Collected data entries
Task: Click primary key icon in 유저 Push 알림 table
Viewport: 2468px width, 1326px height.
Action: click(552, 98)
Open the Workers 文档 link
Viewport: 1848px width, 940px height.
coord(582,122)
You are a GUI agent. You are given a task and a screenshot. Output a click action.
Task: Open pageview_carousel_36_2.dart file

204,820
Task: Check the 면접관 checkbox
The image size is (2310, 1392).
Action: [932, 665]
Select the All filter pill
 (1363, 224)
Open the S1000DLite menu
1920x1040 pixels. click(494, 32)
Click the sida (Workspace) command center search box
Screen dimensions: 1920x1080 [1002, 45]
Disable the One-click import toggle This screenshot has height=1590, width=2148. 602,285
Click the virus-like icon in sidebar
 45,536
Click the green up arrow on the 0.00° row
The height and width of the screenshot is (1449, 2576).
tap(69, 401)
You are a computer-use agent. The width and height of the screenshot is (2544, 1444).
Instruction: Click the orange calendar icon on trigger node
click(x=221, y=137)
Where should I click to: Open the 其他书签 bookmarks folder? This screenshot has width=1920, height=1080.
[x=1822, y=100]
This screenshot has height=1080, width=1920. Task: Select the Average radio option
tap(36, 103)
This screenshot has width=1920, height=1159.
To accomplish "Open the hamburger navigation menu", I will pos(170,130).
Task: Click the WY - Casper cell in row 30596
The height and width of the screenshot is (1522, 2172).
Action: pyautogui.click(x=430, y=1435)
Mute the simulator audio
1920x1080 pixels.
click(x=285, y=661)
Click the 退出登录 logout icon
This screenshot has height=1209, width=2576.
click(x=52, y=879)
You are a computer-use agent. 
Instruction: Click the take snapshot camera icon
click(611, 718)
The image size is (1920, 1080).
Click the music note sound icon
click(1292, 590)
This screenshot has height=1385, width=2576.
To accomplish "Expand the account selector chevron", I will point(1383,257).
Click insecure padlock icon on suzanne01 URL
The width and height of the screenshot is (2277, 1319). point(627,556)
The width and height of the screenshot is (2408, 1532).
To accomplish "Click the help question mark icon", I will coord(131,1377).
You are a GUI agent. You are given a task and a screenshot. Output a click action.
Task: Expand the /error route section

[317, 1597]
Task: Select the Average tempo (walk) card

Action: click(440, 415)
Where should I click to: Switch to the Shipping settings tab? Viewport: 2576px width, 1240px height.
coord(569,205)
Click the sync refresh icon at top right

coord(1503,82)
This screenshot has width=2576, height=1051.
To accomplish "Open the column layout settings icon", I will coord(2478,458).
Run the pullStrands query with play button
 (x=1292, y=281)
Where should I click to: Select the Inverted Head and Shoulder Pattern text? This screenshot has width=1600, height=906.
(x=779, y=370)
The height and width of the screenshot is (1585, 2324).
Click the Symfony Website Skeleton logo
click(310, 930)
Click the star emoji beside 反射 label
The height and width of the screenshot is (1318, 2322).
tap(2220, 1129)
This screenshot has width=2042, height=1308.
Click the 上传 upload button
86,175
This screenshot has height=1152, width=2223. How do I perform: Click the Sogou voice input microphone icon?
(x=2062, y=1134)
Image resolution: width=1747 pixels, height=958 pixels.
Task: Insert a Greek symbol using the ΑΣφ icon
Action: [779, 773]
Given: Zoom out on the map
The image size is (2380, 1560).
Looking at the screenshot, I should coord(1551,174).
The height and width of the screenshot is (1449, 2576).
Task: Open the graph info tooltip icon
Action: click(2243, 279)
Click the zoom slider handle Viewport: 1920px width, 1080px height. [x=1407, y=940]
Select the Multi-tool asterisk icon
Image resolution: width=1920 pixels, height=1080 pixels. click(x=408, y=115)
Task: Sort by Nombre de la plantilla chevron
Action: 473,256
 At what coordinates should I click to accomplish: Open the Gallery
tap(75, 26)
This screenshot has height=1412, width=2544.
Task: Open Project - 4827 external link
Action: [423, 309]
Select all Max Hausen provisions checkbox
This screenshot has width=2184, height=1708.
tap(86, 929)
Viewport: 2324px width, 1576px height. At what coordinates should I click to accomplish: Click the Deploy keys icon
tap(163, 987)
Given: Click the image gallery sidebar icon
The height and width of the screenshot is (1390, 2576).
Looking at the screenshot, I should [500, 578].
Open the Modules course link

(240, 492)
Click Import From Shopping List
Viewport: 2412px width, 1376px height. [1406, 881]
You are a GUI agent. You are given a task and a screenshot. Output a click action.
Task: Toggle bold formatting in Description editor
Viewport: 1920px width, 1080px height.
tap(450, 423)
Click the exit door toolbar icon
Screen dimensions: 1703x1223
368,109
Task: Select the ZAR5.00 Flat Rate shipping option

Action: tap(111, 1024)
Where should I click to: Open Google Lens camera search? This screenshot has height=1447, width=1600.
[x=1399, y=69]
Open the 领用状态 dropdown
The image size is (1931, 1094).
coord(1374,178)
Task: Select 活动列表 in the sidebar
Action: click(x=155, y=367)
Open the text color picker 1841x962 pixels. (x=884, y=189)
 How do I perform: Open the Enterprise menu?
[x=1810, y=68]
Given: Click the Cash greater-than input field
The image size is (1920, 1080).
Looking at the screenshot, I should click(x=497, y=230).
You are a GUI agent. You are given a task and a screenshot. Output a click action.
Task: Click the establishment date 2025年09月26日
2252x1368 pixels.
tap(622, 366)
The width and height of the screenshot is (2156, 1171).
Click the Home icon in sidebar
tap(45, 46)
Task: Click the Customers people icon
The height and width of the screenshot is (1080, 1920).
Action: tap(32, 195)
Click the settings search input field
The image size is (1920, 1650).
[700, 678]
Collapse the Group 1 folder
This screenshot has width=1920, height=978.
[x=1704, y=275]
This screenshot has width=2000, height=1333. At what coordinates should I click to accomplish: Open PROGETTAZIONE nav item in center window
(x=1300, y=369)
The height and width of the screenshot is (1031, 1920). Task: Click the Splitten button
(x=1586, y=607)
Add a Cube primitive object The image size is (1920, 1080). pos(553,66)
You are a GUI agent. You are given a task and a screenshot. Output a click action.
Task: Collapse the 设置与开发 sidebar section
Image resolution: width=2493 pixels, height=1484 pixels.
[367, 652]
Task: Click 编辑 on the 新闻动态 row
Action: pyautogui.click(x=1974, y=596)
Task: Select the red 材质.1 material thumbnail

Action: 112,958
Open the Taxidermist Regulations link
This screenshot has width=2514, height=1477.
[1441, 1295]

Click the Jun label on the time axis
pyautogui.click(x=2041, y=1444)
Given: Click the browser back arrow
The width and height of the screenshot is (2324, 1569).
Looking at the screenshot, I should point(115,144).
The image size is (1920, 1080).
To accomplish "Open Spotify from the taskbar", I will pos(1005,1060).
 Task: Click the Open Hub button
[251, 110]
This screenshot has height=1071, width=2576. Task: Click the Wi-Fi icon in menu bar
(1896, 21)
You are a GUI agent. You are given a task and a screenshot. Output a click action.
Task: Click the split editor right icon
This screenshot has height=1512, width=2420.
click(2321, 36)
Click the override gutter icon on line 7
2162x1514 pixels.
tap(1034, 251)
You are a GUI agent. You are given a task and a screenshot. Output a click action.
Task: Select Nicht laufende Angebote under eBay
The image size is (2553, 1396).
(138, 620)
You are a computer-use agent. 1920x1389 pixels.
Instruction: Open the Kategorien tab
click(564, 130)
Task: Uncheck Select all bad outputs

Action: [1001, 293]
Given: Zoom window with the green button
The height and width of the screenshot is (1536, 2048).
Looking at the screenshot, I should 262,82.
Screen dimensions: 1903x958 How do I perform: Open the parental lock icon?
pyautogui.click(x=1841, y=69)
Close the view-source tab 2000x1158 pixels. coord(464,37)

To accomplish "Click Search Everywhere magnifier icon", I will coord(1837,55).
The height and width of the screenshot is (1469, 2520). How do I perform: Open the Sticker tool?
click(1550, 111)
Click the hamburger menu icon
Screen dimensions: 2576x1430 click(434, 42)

§ TASK REQUIREMENTS: Lines containing the word "field" are to be pulled from the records and copied.

§ OUTPUT OF THE EXERCISE:
Given: Click the Cash greater-than input field
Click the settings search input field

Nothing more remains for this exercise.